# Combined inertia tensor of combined shapes

I have a solid cuboid of width $$w$$, height $$h$$, depth $$d$$, and mass $$m$$.

So inertia tensor for the cuboid is:

$$\begin{bmatrix} m(h*h+d*d)/12&0&0\\ 0&m(w*w+d*d)/12&0\\ 0&0&m(w*w+h*h)/12 \end{bmatrix}$$

Now I have a composite shape, which looks like this: The red dot is actually inside that cuboid and that's the center of the point of origin.

How can I calculate the combined inertia tensor?

And how can I calculate combined inertia tensor if I set offset between these cuboids in $$z$$-axis?

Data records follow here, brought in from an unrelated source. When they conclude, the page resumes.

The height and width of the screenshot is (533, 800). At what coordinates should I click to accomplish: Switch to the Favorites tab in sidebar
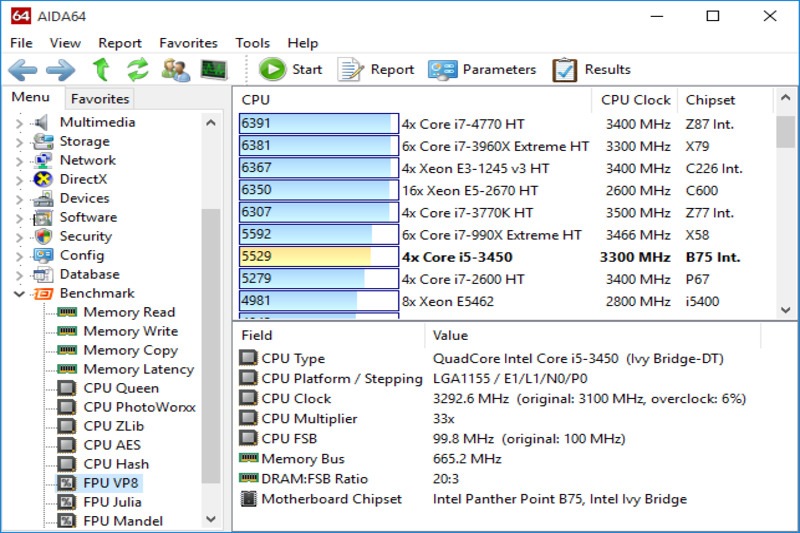[x=100, y=99]
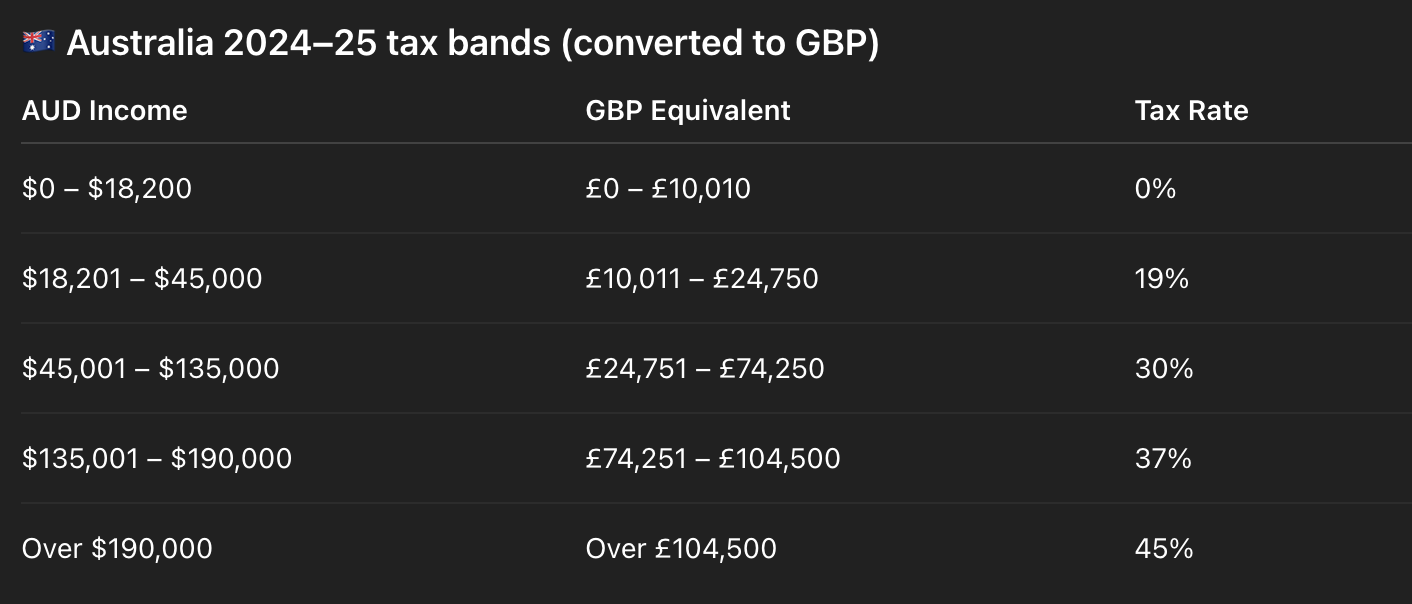Click the "Tax Rate" column header
Viewport: 1412px width, 604px height.
[1191, 110]
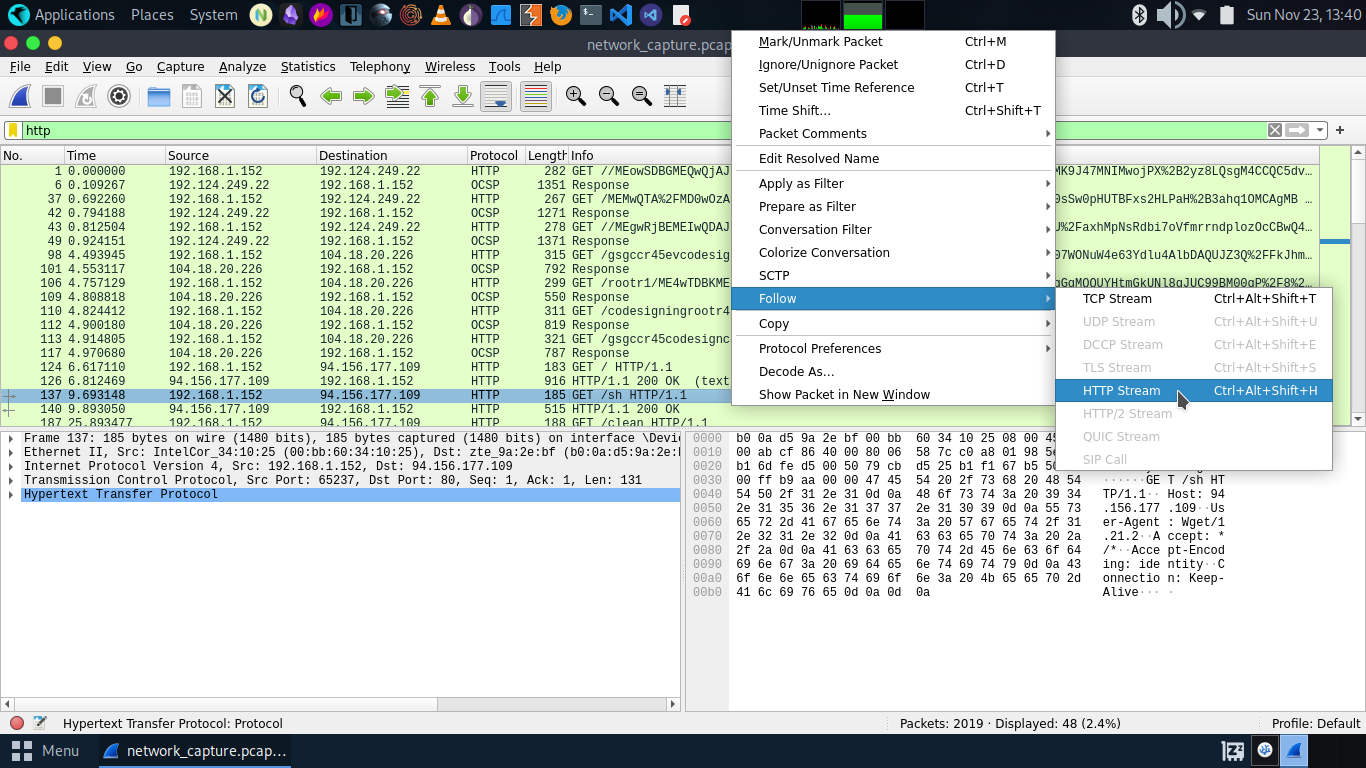Viewport: 1366px width, 768px height.
Task: Toggle packet colorization button
Action: 536,96
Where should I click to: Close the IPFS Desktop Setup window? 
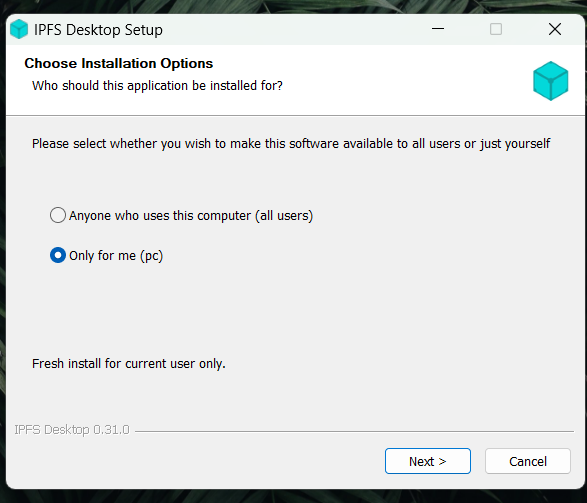point(555,29)
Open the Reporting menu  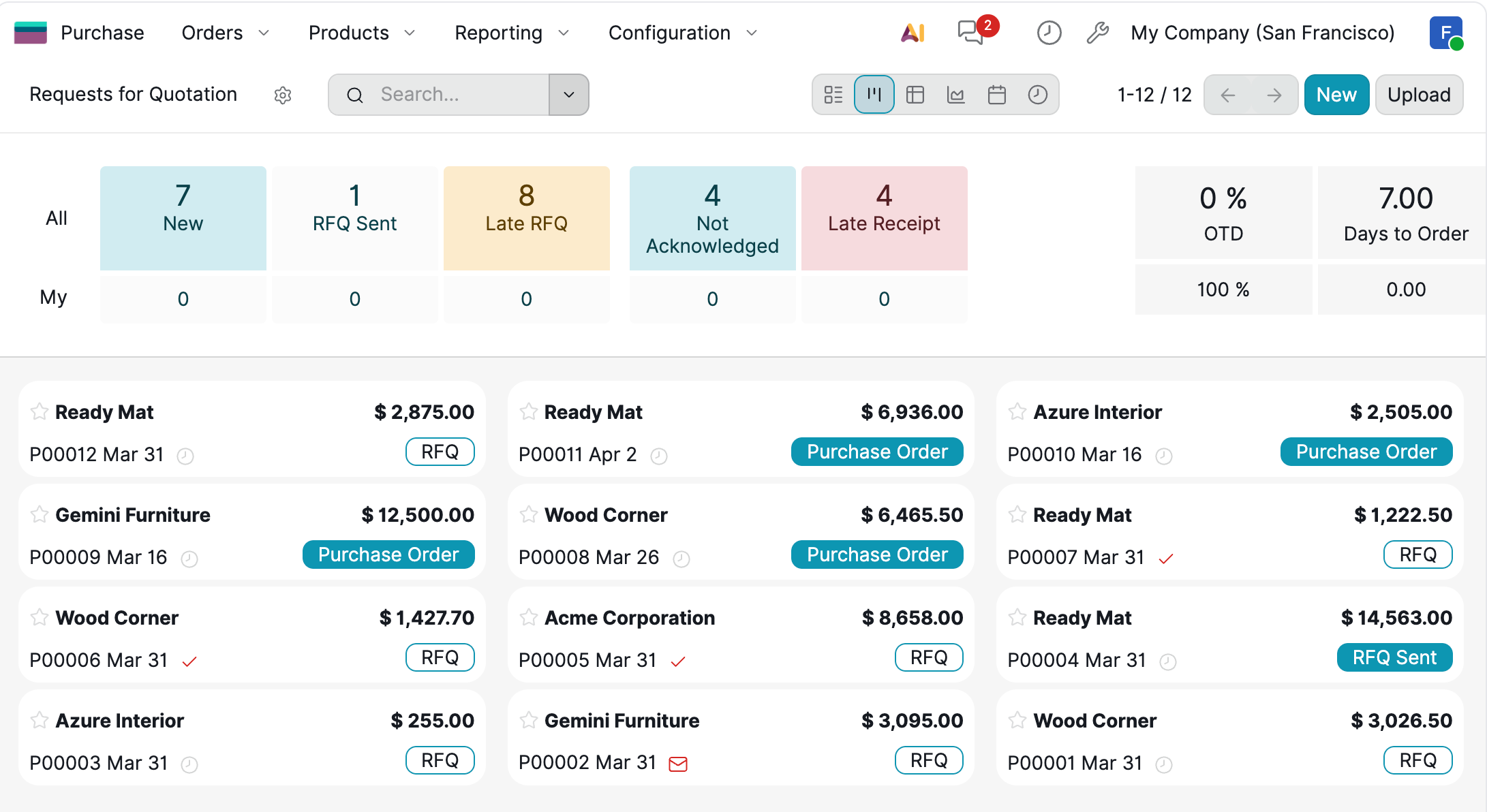(x=511, y=33)
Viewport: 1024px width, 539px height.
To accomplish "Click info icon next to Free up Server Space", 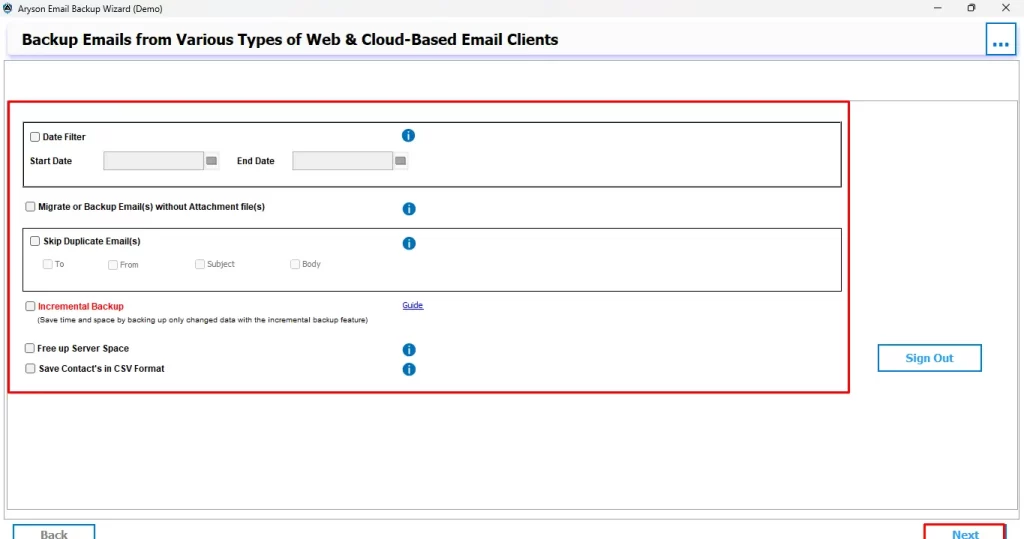I will (x=409, y=350).
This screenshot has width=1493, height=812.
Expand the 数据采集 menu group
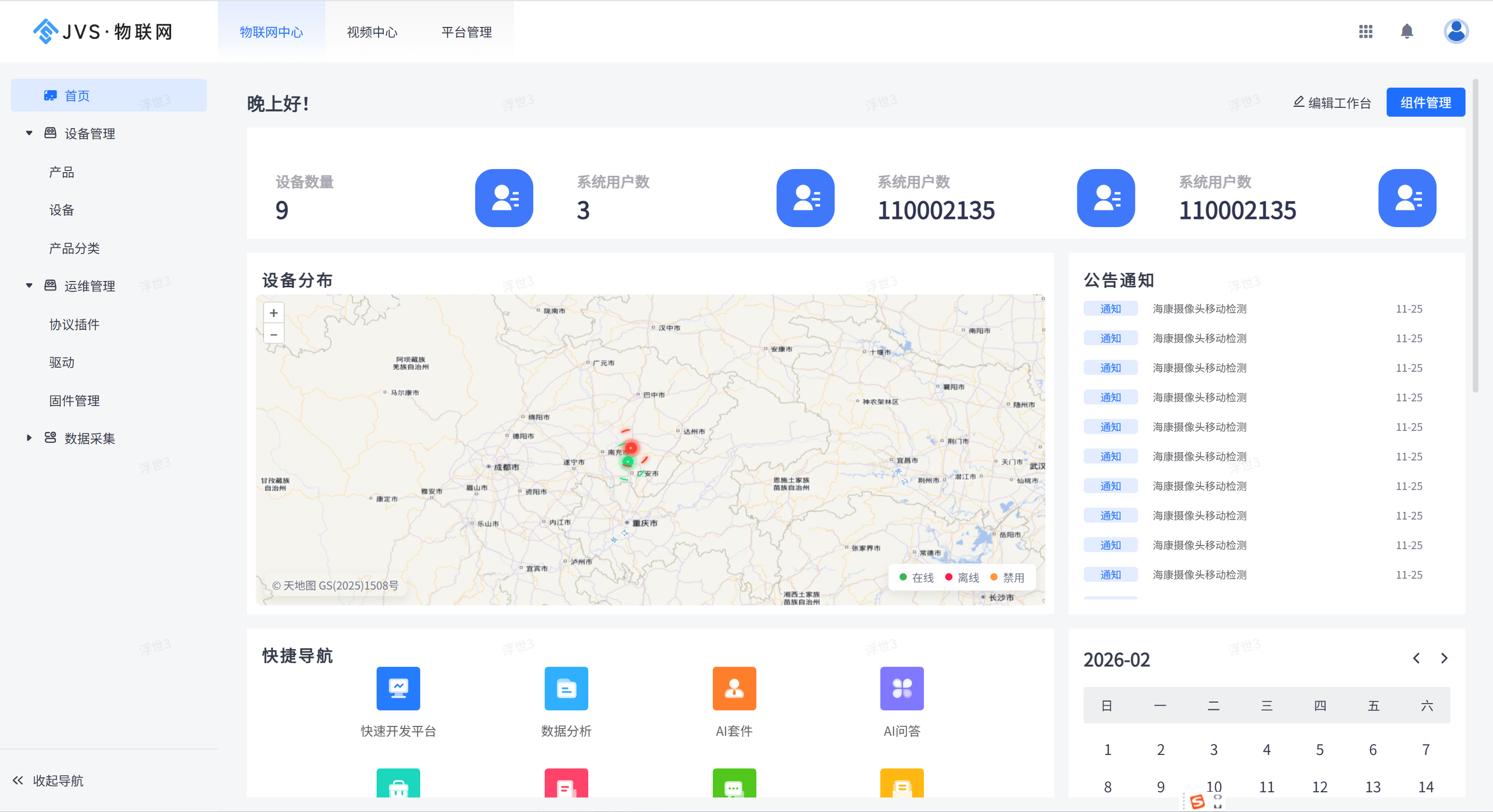29,438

I can calculate inertia tensor when the point is in the center of the gravity of that object, not from another random problem - that's the problem. I have done some googling this time

Can you help me out now?

The concept you need for problems of this type is the parallel-axis theorem, which relates the moment of inertia of an object about an axis to its moment of inertia about its center of mass.

• I tried to learn about the theorem from articles over the internet... Now I am stuck here, can you help me out ? Oct 27 '19 at 4:08
• thanks i think i now some math of parallel axis theorem.. took almost 3 months ... :'( Jan 3 '20 at 7:48

This figure can help you to solve your problem using parallel axis transformation . You can choose the x,y,z coordinate system at arbitrary point p, not necessarily center of mass, but all coordinate systems must be parallel and the same orientation. • I tried to learn about the theorem from articles over the internet... Now I am stuck here, can you help me out ? Oct 27 '19 at 4:08

From wikipedia:

Let $$\mathbf {I_{0}}$$ be the inertia tensor of a body calculated at its centre of mass, and $$\mathbf {R}$$ be the displacement vector of the body. The inertia tensor of the translated body respect to its original center of mass is given by:

$$\mathbf {I} =\mathbf {I_{0}} +m[(\mathbf {R} \cdot \mathbf {R} )\mathbf {E_{3}} -\mathbf {R} \otimes \mathbf {R} ]}$$

where $$m$$ is the body's mass, $$\mathbf{E_3}$$ is the 3 × 3 identity matrix, and $$\otimes$$ is the outer product.

So for each sub-object you need to get the difference vector between its center of mass and the new combined center of mass. That is your displacement vector.

Once you have offset all the inertia tensors, you can simply add (+) them into a combined inertia tensor.